Shakespeare did not stay
within Southampton’s immediate circle. With the disintegration of Pembroke’s Men in the late summer of 1593, and perhaps after a short period as Southampton’s secretary at the time of the plague, he joined another theatrical company. The sequence of attributions in the playbooks of his drama suggests very strongly that he served briefly with the Earl of Sussex’s Men until the formation of the Lord Chamberlain’s Men in the following year. If he had in fact joined Sussex’s Men soon after leaving Pembroke’s, then he is likely to have toured with them in the autumn and winter of 1593. They were at York in late August, moving on to Newcastle and to Winchester. At the beginning of 1594 they had returned to London, where the theatres had been permitted to reopen for the Christmas season. They performed Shakespeare’s Titus Andronicus on three occasions at the Rose before the theatres were again closed down as a result of the plague. In his diary Henslowe registered it as “ne,” but the significance of this is unclear. It cannot mean “new,” as is sometimes supposed, since one play is twice given the same notation. It may mean that the play has been newly licensed by the Master of Revels, the censor of the period, or it may mean that it was new to a particular company’s repertory. Other theatrical historians have supposed that it is an abbreviation for Newington Butts. The most likely meaning, in the context of Titus Andronicus, is that it was newly revised from an original play entitled by Henslowe tittus amp; vespacia and performed by Lord Strange’s Men three years before.On the last day of performance, 6 February, Titus Andronicus
was entered on the Stationers’ Register for publication. Shakespeare had brought it with him from Strange’s Men to Pembroke’s Men, and then from Pembroke’s Men to Sussex’s Men; on his joining the Lord Chamberlain’s Men, in the summer of 1594, the new company performed his play once more. If we follow the successive productions of the play, we are also following Shakespeare’s own trajectory. The publication of Titus Andronicus immediately after the theatres were closed down suggests that Shakespeare saw a chance to make some profit out of a successful venture; the publisher or stationer, John Danter, by chance Nashe’s friend and landlord, also issued a ballad on the same subject as a way of gaining some additional pennies.In the Easter season of 1594, the theatres were again opened for a short period. For eight evenings Sussex’s Men joined with the Queen’s Men to perform at the Rose, their combined forces perhaps signalling the hard times of the previous months, and in the first week of April King Leir
was performed on two occasions. This was the play in which Shakespeare acted and which at a later date he transformed utterly.

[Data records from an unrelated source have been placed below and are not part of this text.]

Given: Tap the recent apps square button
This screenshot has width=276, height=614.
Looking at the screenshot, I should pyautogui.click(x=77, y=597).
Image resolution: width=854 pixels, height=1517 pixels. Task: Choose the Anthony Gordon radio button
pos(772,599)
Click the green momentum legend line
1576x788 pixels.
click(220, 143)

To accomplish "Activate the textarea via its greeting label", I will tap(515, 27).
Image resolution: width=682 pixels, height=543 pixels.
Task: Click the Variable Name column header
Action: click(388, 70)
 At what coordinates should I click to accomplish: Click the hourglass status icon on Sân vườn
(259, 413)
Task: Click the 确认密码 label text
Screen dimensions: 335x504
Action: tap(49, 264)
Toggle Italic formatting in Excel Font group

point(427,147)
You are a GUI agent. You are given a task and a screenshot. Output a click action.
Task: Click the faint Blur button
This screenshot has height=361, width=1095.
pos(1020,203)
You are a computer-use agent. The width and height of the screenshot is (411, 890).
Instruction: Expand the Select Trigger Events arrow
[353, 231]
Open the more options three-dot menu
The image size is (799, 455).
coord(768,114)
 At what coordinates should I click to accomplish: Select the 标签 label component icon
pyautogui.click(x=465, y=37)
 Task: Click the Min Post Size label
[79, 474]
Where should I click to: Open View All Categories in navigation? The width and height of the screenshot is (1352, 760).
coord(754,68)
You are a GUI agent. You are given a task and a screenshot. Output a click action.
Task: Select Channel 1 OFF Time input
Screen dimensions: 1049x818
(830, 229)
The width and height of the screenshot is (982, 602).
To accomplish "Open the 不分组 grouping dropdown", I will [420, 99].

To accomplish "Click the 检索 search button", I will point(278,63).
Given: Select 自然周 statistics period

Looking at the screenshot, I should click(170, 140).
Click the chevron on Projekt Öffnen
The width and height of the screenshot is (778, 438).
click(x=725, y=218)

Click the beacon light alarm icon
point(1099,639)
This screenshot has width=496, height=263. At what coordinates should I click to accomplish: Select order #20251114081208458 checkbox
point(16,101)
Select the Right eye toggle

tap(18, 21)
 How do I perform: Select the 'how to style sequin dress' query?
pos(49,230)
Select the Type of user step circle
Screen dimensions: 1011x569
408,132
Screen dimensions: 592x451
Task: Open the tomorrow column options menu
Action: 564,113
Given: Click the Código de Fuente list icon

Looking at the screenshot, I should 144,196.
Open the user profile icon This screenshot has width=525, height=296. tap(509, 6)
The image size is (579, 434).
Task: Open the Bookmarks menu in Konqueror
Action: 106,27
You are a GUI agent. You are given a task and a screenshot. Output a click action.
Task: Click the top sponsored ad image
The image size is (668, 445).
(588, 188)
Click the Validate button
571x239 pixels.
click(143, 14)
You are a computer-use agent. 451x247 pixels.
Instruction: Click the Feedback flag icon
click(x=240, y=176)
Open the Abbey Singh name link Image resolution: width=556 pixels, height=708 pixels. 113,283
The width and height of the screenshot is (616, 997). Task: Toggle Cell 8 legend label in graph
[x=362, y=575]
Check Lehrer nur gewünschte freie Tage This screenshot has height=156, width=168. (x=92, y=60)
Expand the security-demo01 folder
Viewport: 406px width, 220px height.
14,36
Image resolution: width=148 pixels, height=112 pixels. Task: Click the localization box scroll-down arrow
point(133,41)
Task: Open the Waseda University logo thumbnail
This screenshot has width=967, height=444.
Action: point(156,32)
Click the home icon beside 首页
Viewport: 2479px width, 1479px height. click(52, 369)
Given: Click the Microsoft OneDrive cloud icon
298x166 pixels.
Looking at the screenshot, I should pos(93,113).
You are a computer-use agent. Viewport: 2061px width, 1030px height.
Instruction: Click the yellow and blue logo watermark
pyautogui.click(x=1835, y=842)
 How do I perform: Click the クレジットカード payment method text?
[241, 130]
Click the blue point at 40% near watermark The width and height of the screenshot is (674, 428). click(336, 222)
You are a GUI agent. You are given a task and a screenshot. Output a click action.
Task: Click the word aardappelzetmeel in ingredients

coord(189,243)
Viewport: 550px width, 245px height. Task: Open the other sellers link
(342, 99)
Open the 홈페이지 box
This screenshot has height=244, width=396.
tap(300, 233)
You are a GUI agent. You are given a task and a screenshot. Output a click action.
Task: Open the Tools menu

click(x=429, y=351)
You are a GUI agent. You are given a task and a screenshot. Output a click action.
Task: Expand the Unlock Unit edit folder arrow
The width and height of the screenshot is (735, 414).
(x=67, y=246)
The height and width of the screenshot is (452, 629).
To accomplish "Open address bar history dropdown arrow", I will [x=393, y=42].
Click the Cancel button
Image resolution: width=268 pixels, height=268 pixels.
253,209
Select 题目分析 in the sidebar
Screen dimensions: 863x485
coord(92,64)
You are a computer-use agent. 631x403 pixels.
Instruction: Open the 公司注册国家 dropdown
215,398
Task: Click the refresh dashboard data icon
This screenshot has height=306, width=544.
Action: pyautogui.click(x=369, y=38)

He changed his address in this period, and in the available records he is found to be living in Bishopsgate rather than in Shoreditch. The two neighbourhoods are in fact only a short distance apart – no more than five minutes’ walk – but Bishopsgate was a more salubrious area, with less taint of the brothel and the low tavern. He was part of the parish of St. Helen’s, Bishopsgate, just by the wall in the north of the city, and close to the church that was reputed to have been founded by the Emperor Constantine. This was the church where he was obliged to worship, and where he would surrender a metal token at the communion table as a sign of his presence. In the assessment roll of the parish he is listed nineteenth, and the relatively small valuation of 13s
4d reflects the value of his furniture and his books. He lodged in a set of chambers within one of the tenements here.